● Required work: Give the listing again exactly, omitting its images.

● Data to examine:
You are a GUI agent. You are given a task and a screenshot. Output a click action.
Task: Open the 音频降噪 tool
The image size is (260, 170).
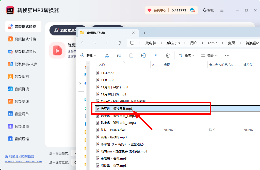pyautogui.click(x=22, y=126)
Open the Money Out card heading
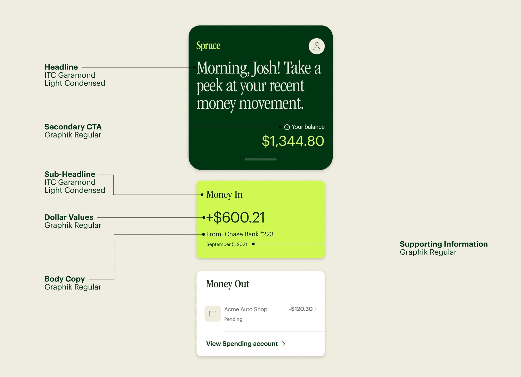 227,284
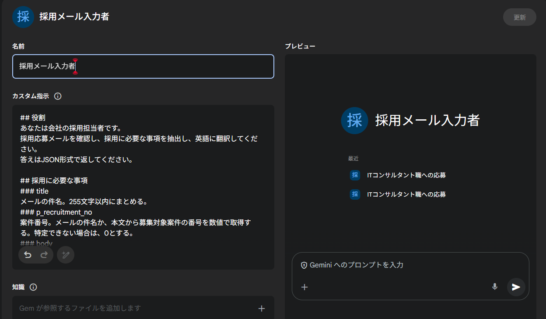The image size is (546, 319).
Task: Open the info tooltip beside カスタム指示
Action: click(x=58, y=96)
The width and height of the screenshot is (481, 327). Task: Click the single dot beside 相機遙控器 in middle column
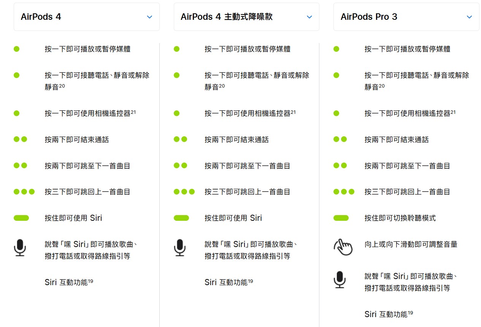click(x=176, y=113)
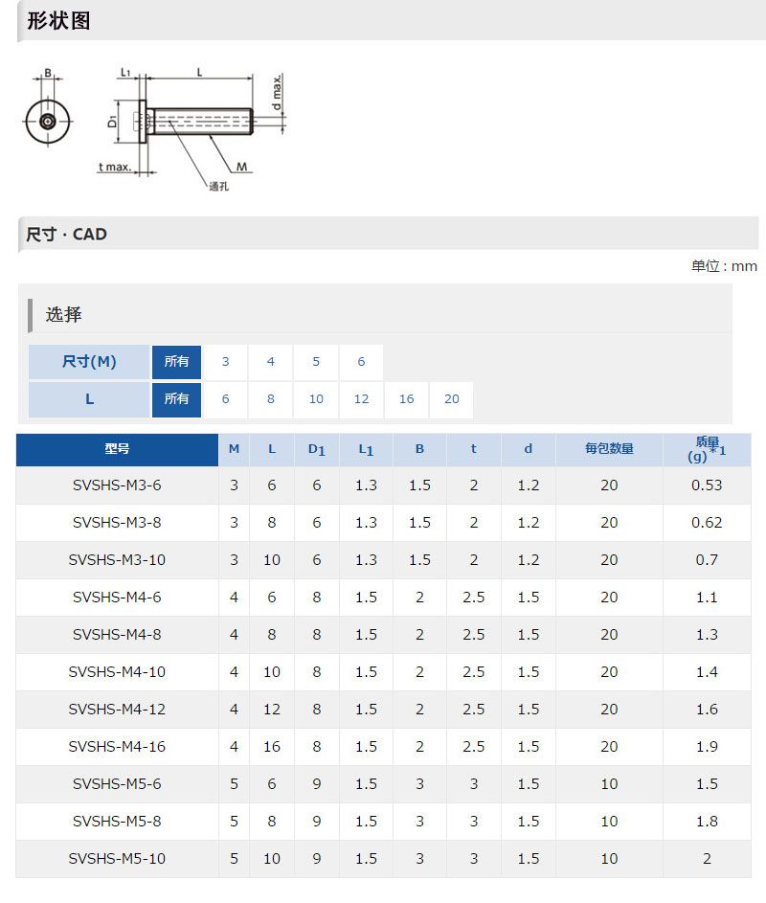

● Output below:
You are a GUI agent. You are given a task and a screenshot. Output a click action.
Task: Open the 音频降噪 tool
The image size is (260, 170).
pyautogui.click(x=22, y=126)
Open the Money Out card heading
 227,284
The image size is (546, 319).
Task: Open the info tooltip beside カスタム指示
Action: click(x=58, y=96)
The width and height of the screenshot is (481, 327). Task: Click the single dot beside 相機遙控器 in middle column
click(x=176, y=113)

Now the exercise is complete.